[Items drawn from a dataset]
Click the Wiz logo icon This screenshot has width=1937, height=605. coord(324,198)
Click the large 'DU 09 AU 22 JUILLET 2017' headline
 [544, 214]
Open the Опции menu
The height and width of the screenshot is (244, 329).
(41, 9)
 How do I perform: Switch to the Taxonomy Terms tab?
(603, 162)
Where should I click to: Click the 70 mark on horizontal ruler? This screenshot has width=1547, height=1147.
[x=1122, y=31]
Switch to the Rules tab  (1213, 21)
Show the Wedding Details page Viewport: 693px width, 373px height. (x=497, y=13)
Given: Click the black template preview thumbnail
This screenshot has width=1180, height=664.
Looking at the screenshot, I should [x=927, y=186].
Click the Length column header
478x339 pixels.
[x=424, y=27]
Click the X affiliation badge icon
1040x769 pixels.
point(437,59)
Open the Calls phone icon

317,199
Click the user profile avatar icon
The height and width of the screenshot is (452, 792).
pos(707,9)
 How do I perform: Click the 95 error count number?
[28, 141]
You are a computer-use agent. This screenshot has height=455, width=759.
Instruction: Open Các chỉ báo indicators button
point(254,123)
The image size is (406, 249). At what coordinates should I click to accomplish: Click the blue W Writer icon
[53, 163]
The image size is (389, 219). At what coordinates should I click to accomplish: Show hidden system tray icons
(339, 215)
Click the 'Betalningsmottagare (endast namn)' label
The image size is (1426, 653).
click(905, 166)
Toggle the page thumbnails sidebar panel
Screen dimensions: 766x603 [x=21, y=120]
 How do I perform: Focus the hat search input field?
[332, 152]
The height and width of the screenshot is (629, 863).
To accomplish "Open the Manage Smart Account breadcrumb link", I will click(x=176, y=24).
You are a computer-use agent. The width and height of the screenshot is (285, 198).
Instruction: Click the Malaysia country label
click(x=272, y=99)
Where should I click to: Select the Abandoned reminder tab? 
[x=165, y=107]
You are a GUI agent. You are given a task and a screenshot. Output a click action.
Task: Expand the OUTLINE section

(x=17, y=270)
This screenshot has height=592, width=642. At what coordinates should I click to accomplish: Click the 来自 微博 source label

- [STATED GOAL]:
Reproduce every entry above verbatim, keeping each line as it appears.

- [EXERCISE RESULT]:
Click the Wiz logo icon This screenshot has width=1937, height=605. coord(324,198)
Click the large 'DU 09 AU 22 JUILLET 2017' headline
 [544, 214]
Open the Опции menu
The height and width of the screenshot is (244, 329).
(41, 9)
 How do I perform: Switch to the Taxonomy Terms tab?
(603, 162)
Where should I click to: Click the 70 mark on horizontal ruler? This screenshot has width=1547, height=1147.
[x=1122, y=31]
Switch to the Rules tab  (1213, 21)
Show the Wedding Details page Viewport: 693px width, 373px height. (x=497, y=13)
Given: Click the black template preview thumbnail
This screenshot has width=1180, height=664.
Looking at the screenshot, I should [x=927, y=186].
Click the Length column header
478x339 pixels.
[x=424, y=27]
Click the X affiliation badge icon
1040x769 pixels.
point(437,59)
Open the Calls phone icon

317,199
Click the user profile avatar icon
The height and width of the screenshot is (452, 792).
pos(707,9)
 How do I perform: Click the 95 error count number?
[28, 141]
You are a computer-use agent. This screenshot has height=455, width=759.
Instruction: Open Các chỉ báo indicators button
point(254,123)
The image size is (406, 249). At what coordinates should I click to accomplish: Click the blue W Writer icon
[53, 163]
The image size is (389, 219). At what coordinates should I click to accomplish: Show hidden system tray icons
(339, 215)
Click the 'Betalningsmottagare (endast namn)' label
The image size is (1426, 653).
click(905, 166)
Toggle the page thumbnails sidebar panel
Screen dimensions: 766x603 [x=21, y=120]
 How do I perform: Focus the hat search input field?
[332, 152]
The height and width of the screenshot is (629, 863).
To accomplish "Open the Manage Smart Account breadcrumb link", I will click(x=176, y=24).
You are a computer-use agent. The width and height of the screenshot is (285, 198).
Instruction: Click the Malaysia country label
click(x=272, y=99)
Where should I click to: Select the Abandoned reminder tab? 
[x=165, y=107]
You are a GUI agent. You are given a task and a screenshot. Output a click action.
Task: Expand the OUTLINE section

(x=17, y=270)
This screenshot has height=592, width=642. At what coordinates should I click to accomplish: Click the 来自 微博 source label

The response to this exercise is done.